---- DATA
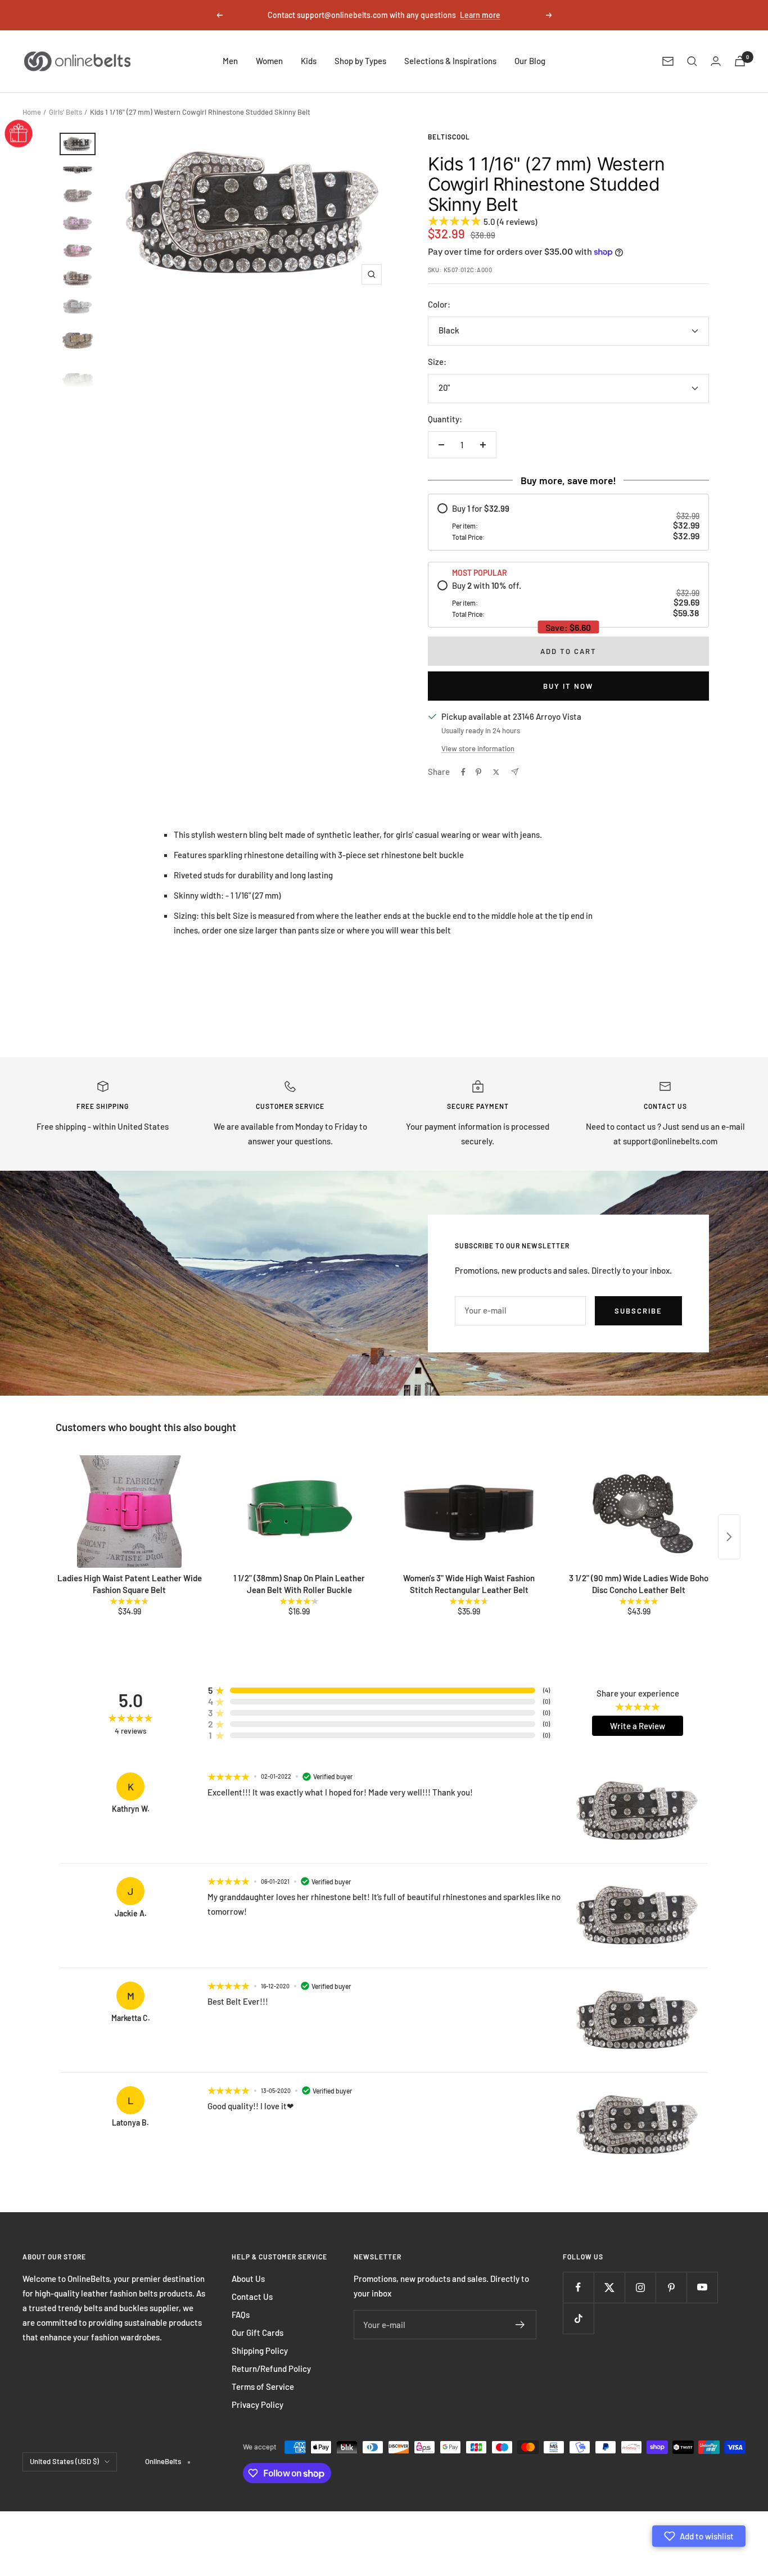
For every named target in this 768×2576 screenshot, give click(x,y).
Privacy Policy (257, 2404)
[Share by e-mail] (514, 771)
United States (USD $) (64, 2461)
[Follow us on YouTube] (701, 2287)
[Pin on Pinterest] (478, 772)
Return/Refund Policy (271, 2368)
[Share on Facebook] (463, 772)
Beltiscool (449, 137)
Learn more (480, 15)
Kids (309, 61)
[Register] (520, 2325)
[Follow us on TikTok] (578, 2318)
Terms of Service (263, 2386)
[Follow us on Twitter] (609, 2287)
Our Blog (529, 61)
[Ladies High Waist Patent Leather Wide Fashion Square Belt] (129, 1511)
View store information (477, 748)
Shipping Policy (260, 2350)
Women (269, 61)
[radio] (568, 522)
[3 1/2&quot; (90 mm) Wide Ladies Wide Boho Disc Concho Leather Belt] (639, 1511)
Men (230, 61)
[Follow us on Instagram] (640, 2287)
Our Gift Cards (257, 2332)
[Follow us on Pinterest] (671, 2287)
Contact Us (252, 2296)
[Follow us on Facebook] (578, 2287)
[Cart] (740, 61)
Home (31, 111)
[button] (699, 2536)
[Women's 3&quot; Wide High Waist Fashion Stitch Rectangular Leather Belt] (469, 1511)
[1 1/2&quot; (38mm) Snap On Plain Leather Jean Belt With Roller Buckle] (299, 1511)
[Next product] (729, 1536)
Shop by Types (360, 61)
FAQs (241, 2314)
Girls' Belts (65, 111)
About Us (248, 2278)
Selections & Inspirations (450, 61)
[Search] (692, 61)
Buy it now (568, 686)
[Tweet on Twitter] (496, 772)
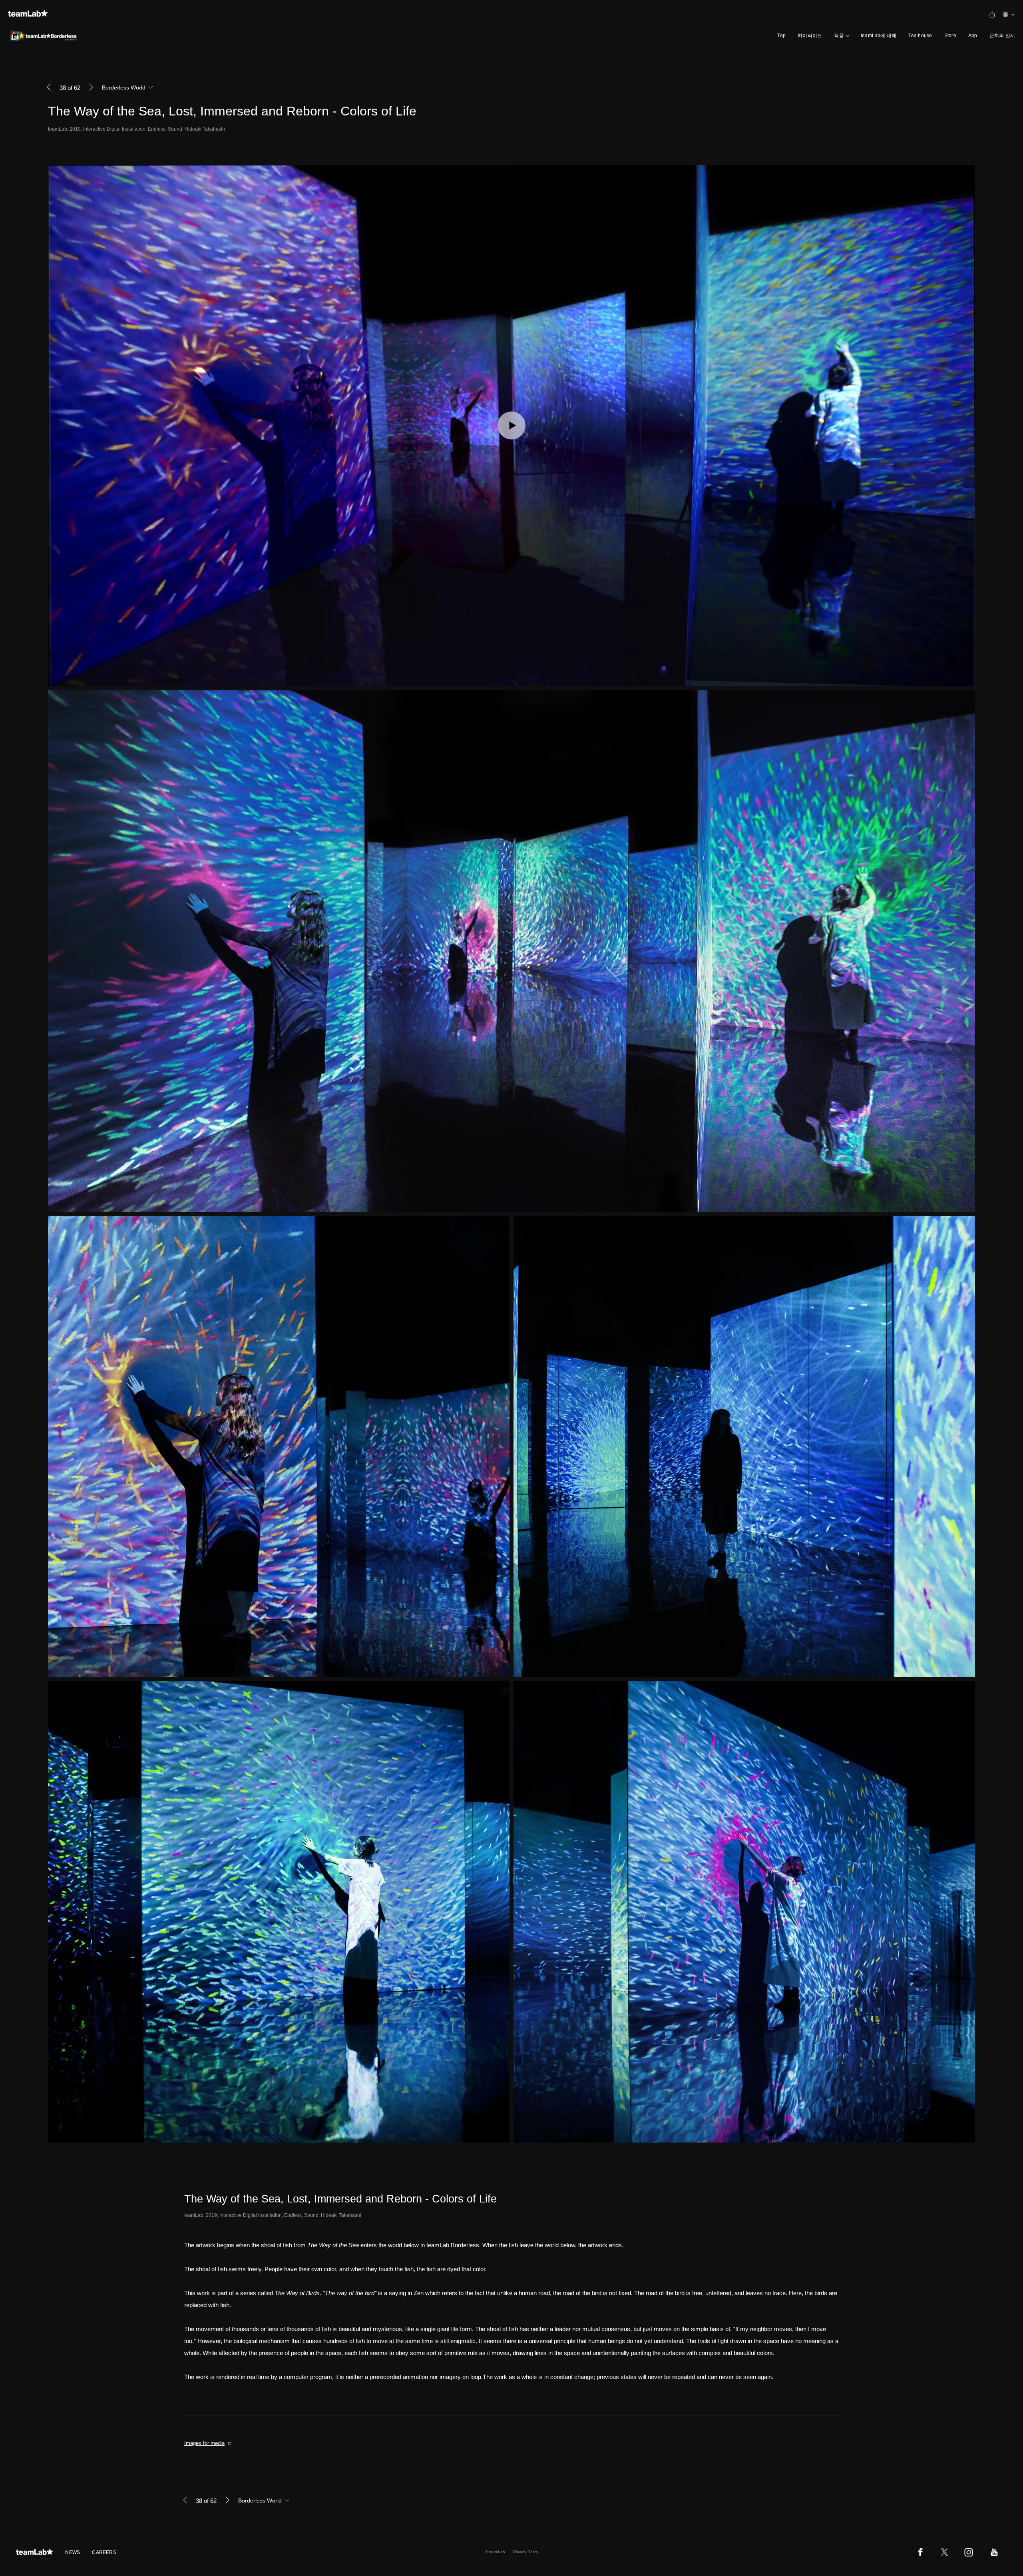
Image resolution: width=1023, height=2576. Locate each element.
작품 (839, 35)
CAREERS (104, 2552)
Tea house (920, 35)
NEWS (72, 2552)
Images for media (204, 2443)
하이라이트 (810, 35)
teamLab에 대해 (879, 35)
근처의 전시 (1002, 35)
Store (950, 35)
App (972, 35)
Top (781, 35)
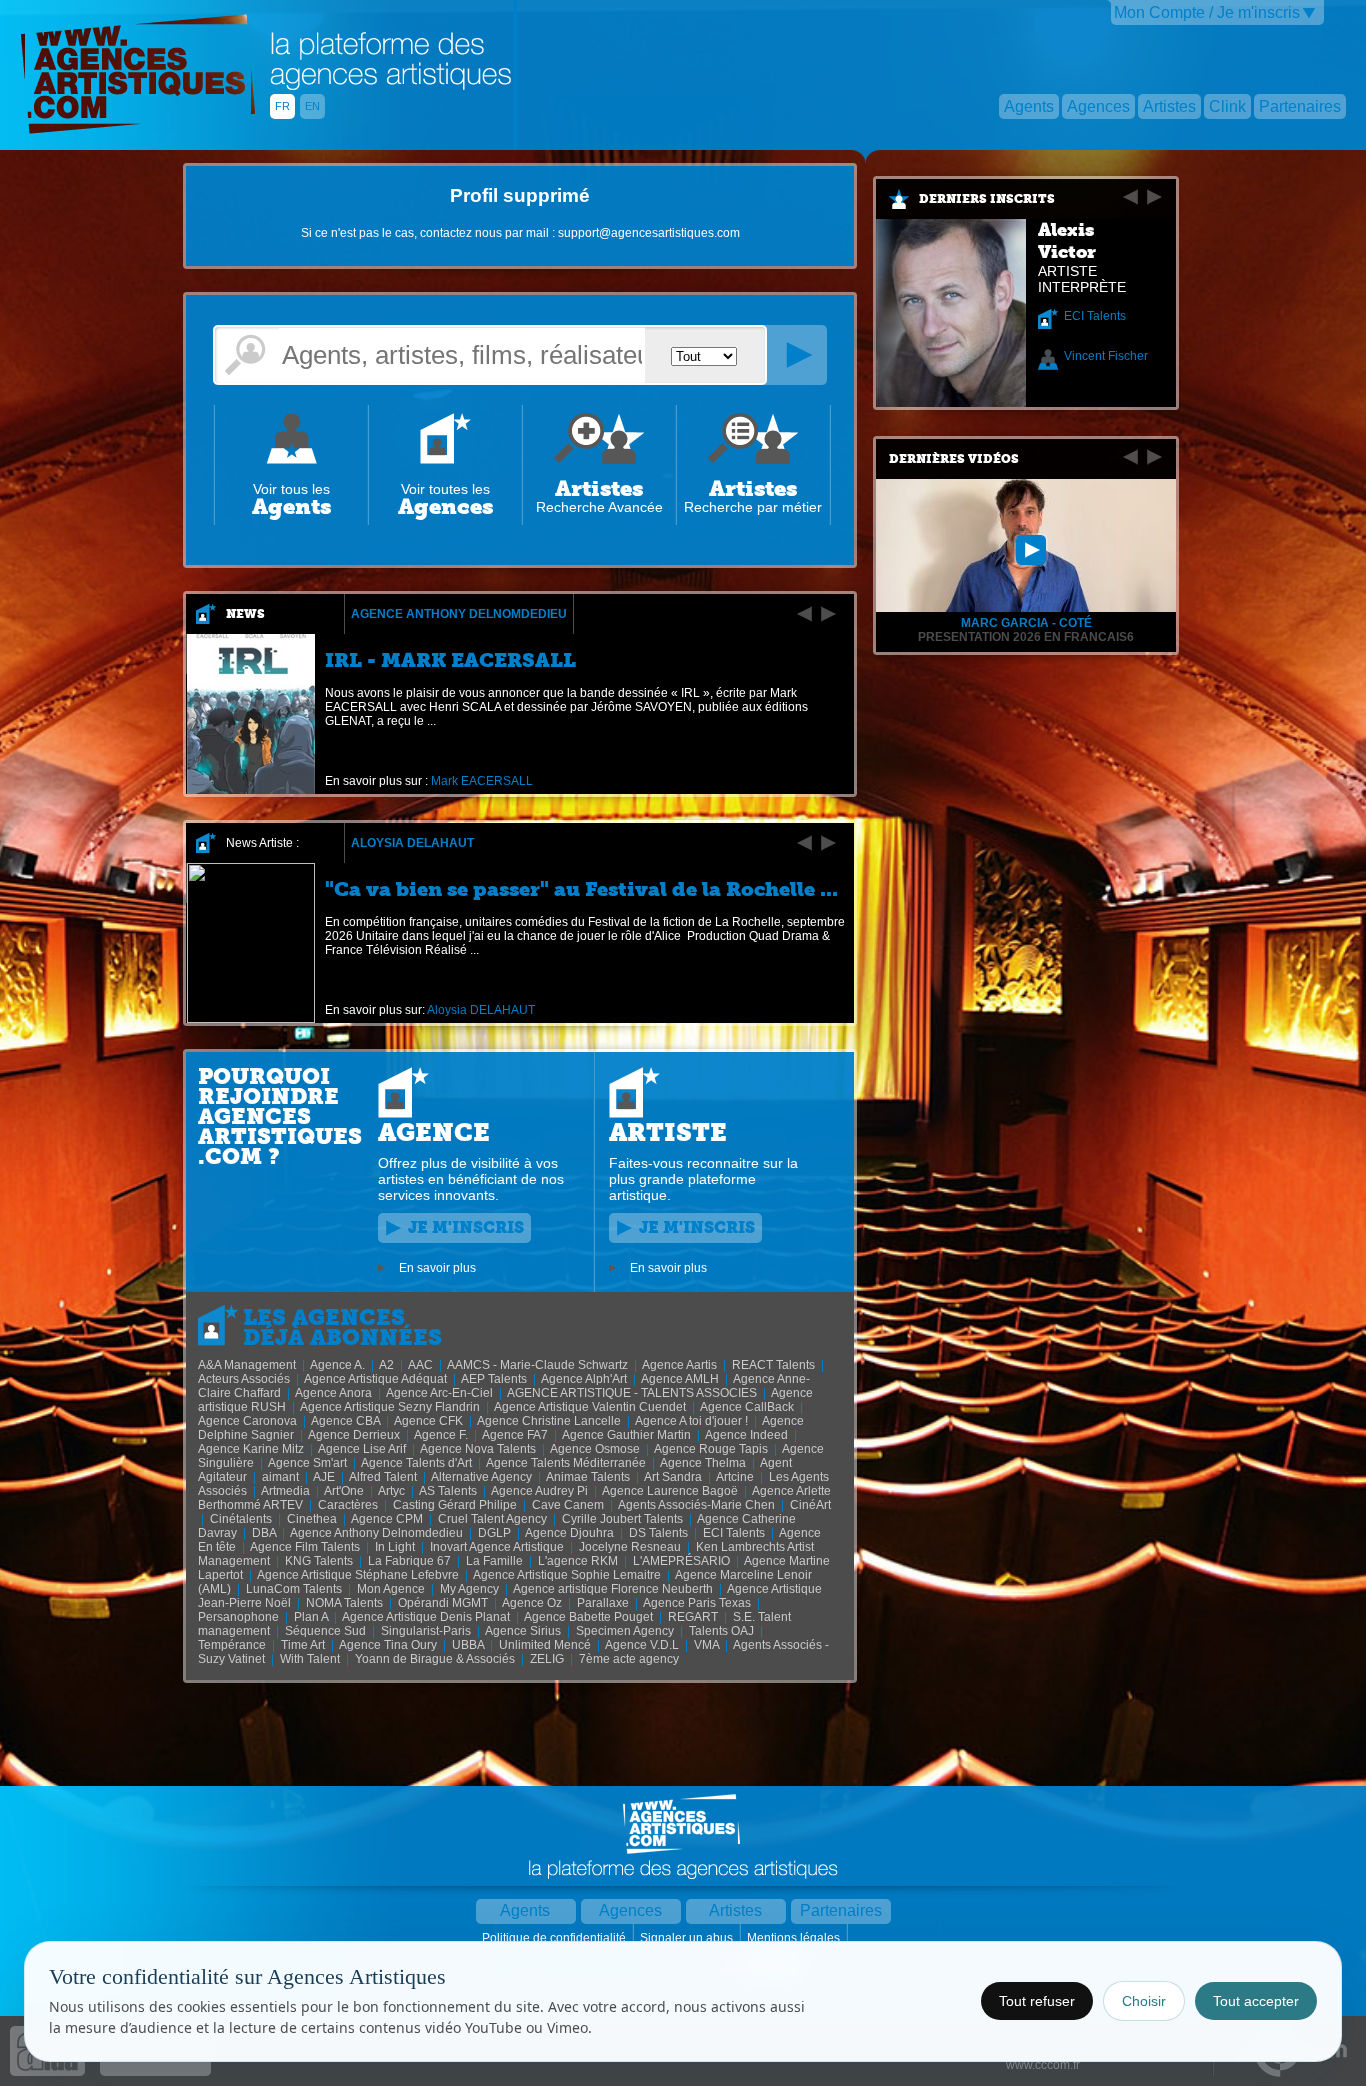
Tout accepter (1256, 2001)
--------
**WHAT THE TASK ASKS:**
Copy every line in the entries above that has the string "Fashion" in it.

**RESULT BELOW:**
[Ladies High Waist Patent Leather Wide Fashion Square Belt] (129, 1511)
[Women's 3&quot; Wide High Waist Fashion Stitch Rectangular Leather Belt] (469, 1511)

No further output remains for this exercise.